▶ [Your goal] Display each line of the data below that contains the string "pixels", copying every such line in full.
━━━
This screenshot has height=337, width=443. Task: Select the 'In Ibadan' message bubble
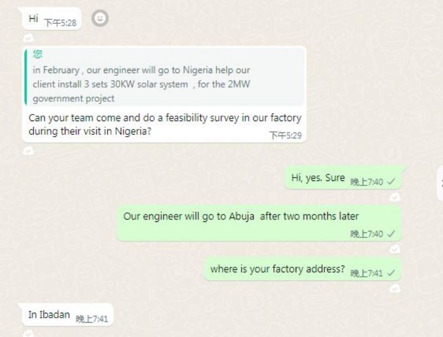(68, 315)
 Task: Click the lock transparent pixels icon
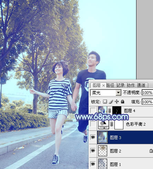click(x=105, y=102)
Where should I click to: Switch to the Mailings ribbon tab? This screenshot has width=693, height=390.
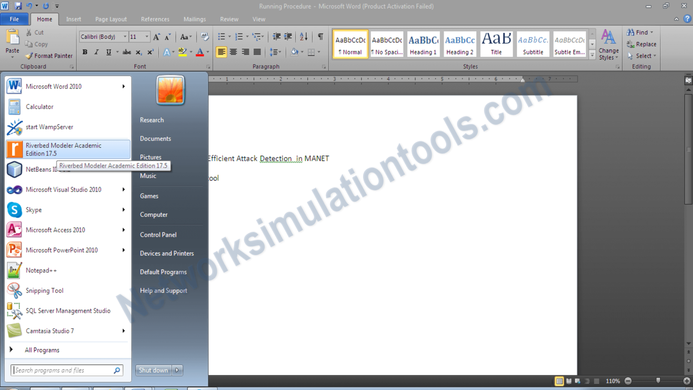click(194, 19)
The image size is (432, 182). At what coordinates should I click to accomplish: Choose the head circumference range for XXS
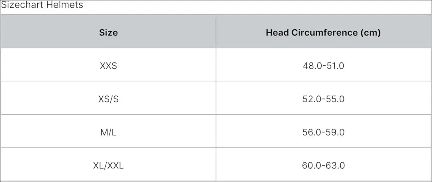click(323, 66)
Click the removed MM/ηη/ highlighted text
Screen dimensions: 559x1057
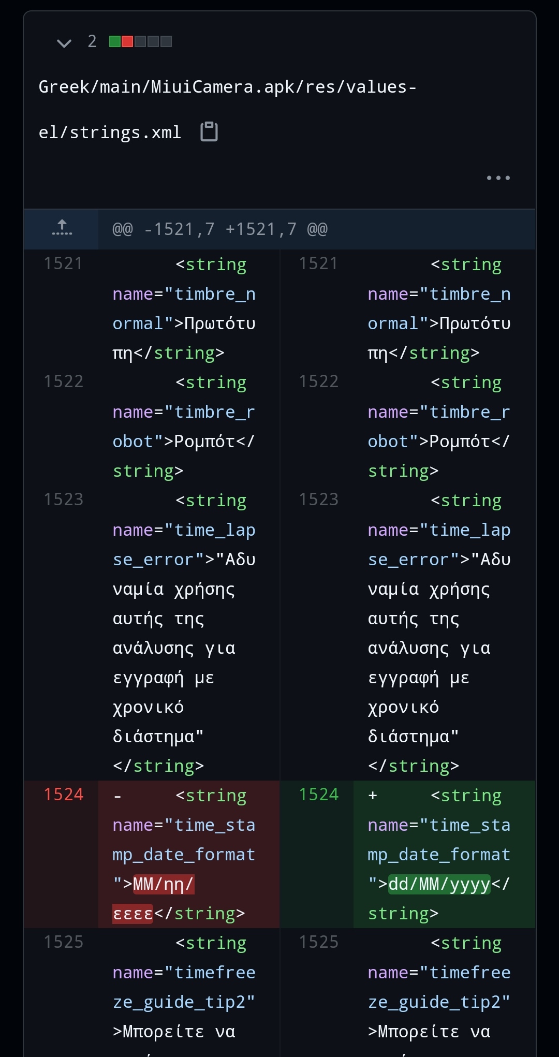(x=164, y=884)
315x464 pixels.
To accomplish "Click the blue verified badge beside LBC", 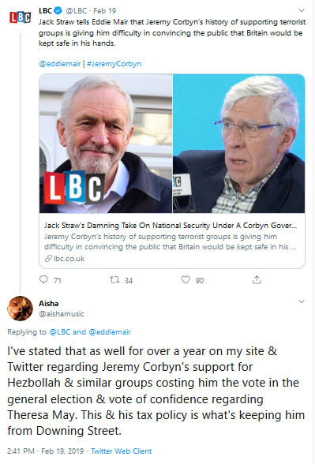I will click(58, 11).
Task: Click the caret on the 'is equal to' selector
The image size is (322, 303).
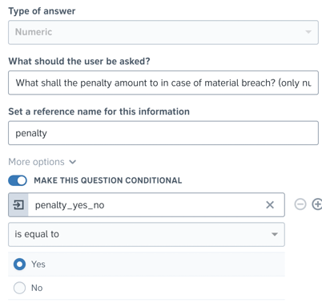Action: tap(275, 234)
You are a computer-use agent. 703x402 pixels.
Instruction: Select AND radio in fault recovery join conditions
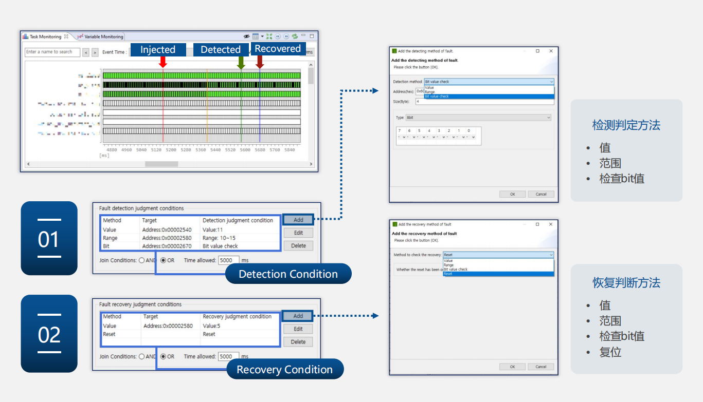click(x=142, y=356)
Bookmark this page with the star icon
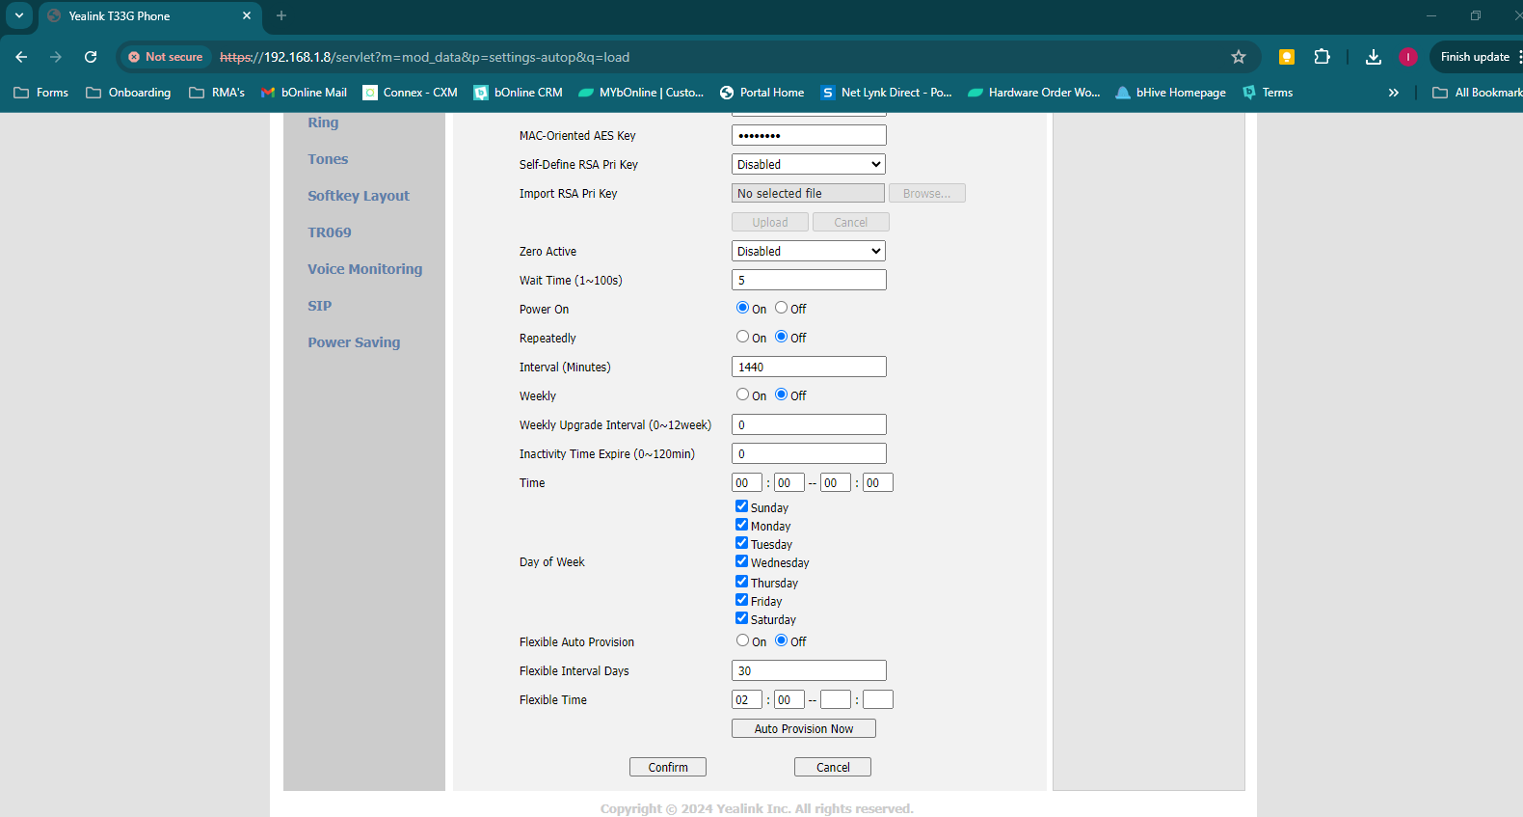Viewport: 1523px width, 817px height. 1239,57
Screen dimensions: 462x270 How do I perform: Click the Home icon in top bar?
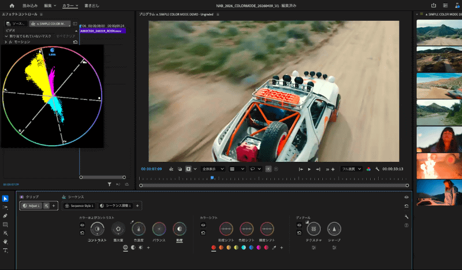click(x=11, y=5)
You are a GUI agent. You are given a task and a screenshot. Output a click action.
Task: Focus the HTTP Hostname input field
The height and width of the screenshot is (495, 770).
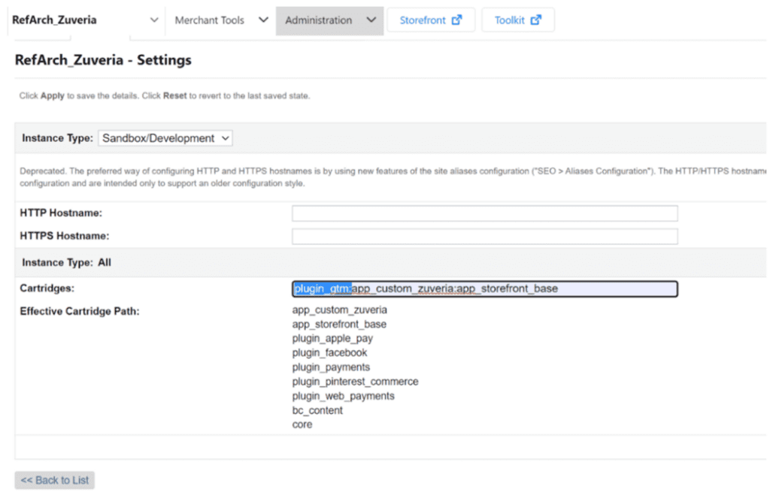click(484, 213)
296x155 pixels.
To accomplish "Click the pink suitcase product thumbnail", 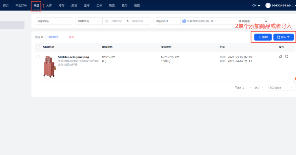I will [x=49, y=66].
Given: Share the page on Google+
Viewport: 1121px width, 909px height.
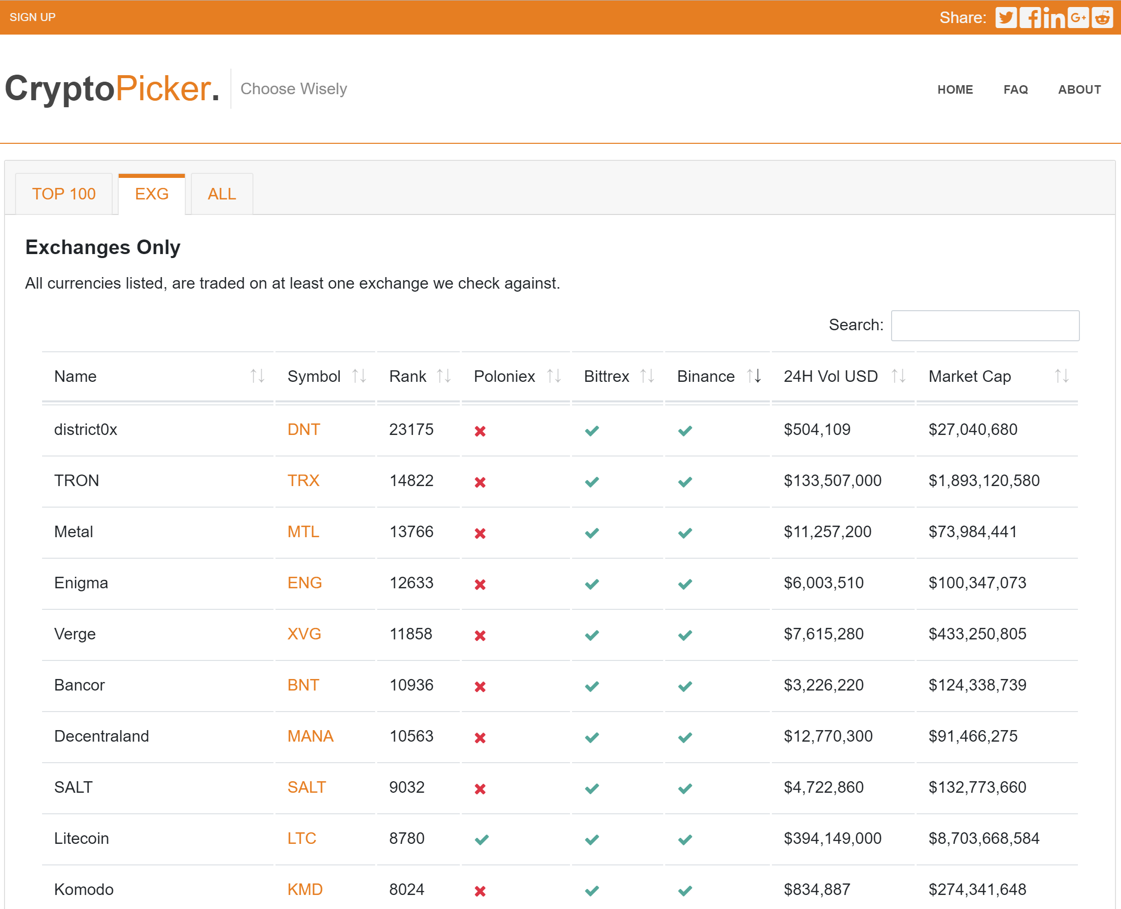Looking at the screenshot, I should coord(1078,17).
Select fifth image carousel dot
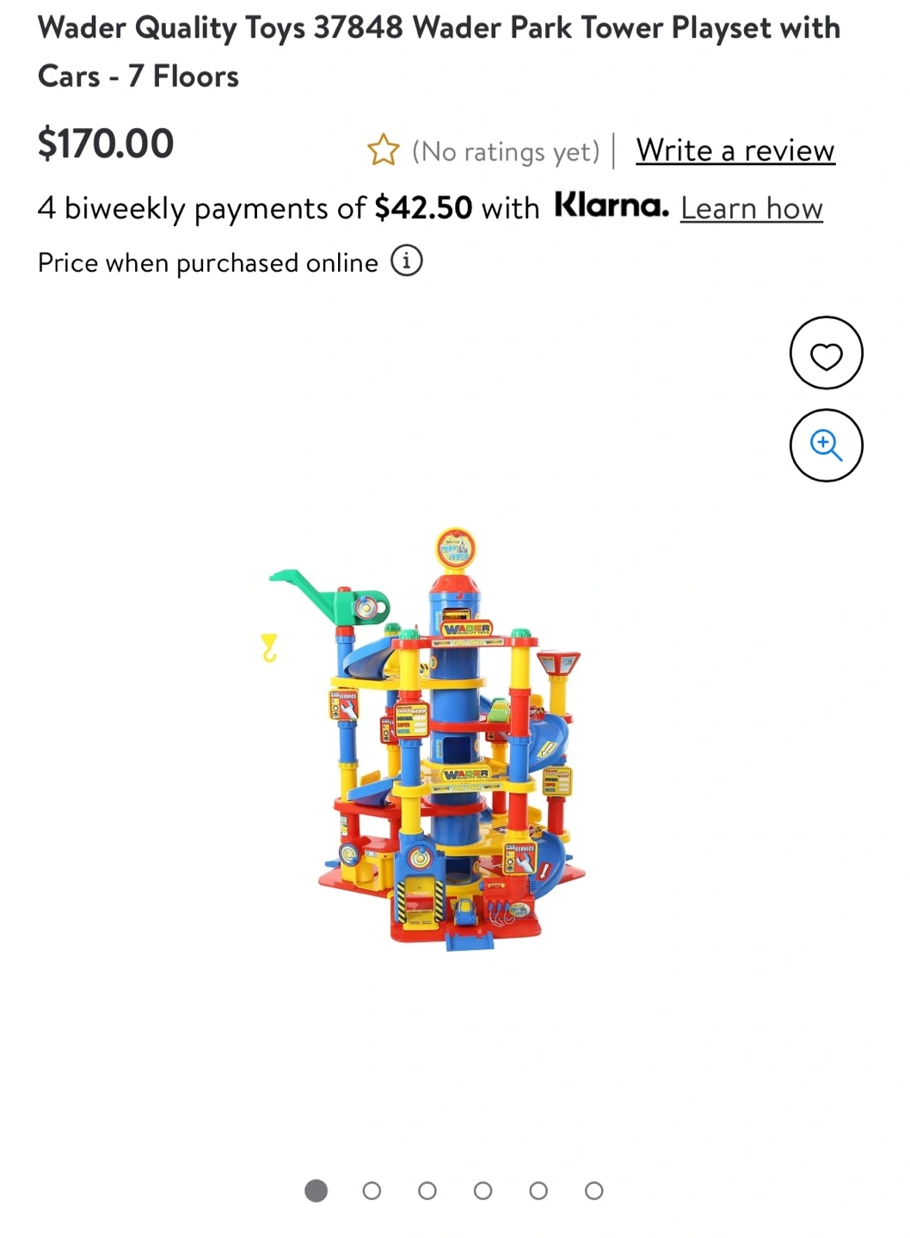 (x=538, y=1191)
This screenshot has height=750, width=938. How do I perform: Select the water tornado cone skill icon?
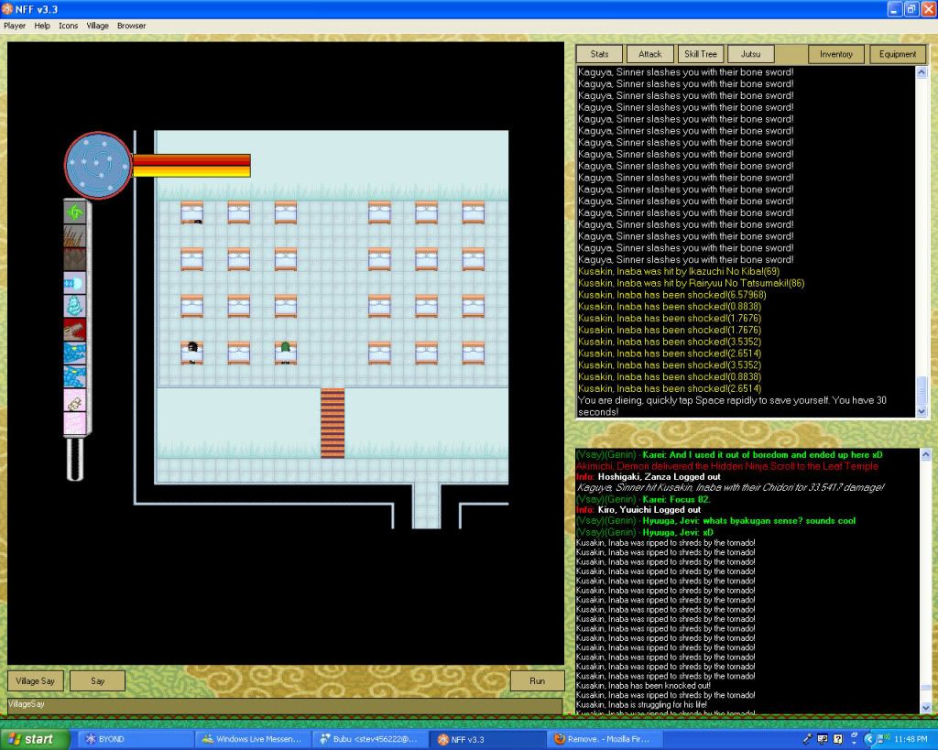coord(74,306)
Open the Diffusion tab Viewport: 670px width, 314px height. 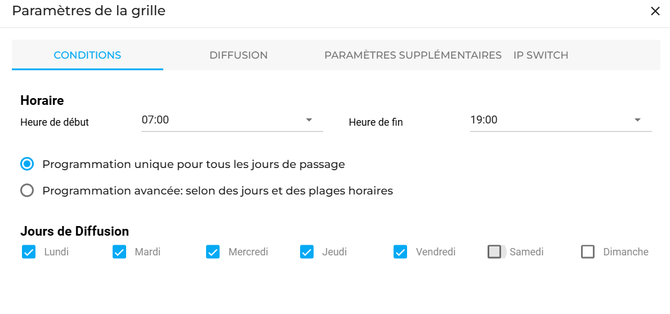coord(238,55)
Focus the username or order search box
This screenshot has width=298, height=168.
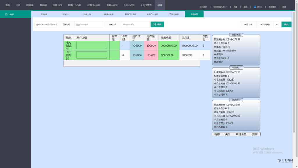46,25
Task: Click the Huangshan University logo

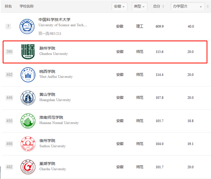Action: tap(28, 98)
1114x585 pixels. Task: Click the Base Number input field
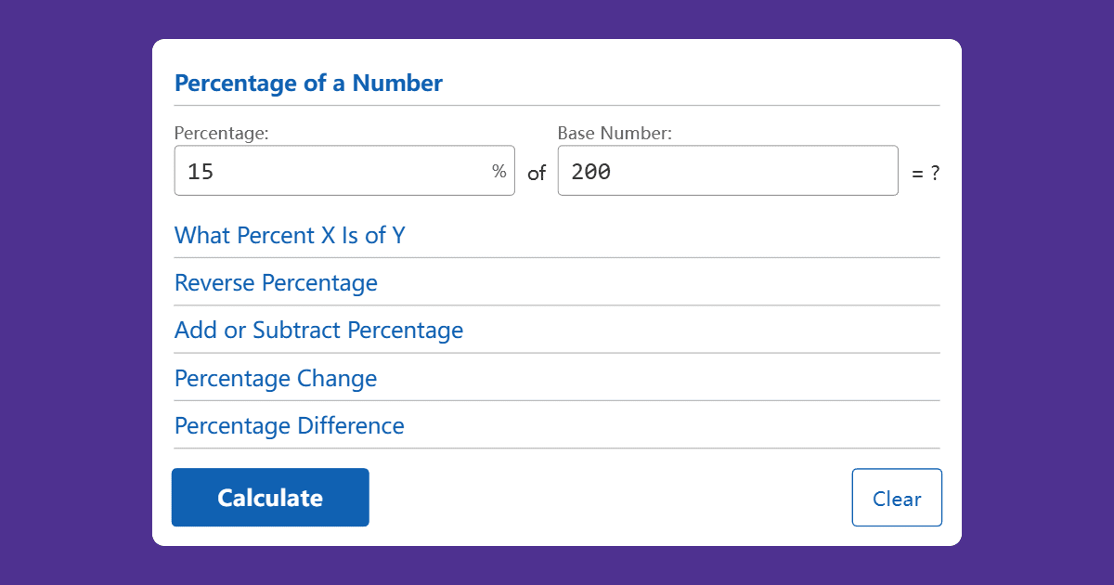coord(727,170)
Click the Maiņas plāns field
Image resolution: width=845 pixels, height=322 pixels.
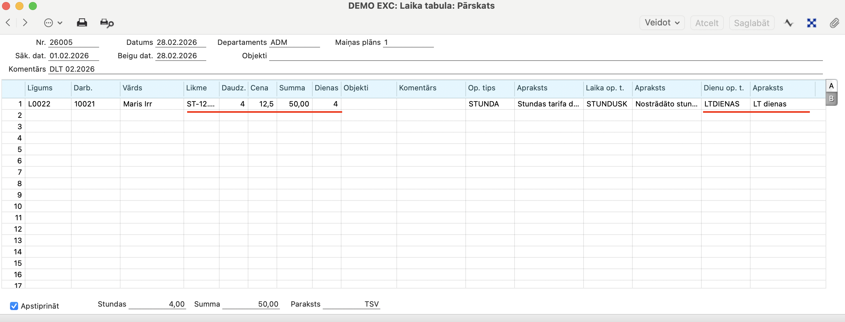coord(408,43)
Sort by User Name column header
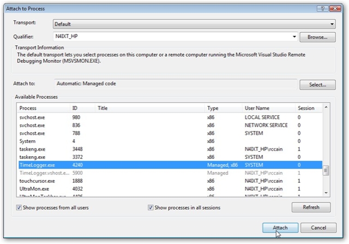The width and height of the screenshot is (349, 244). click(x=257, y=108)
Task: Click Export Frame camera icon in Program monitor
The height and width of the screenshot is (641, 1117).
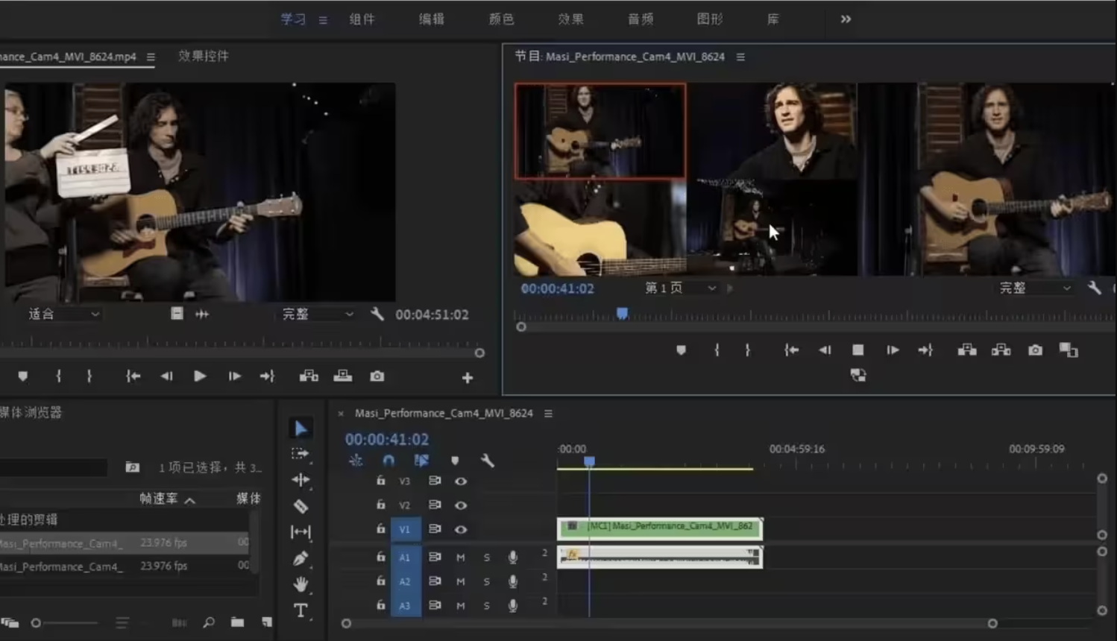Action: [x=1035, y=350]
━━━
▶ [Problem solution]
 Task: Click the lock transparent pixels icon
315x464 pixels.
You are a computer-use agent. 703x402 pixels.
296x155 pixels.
1114x585 pixels. Task: Click the Base Number input field
Image resolution: width=845 pixels, height=322 pixels.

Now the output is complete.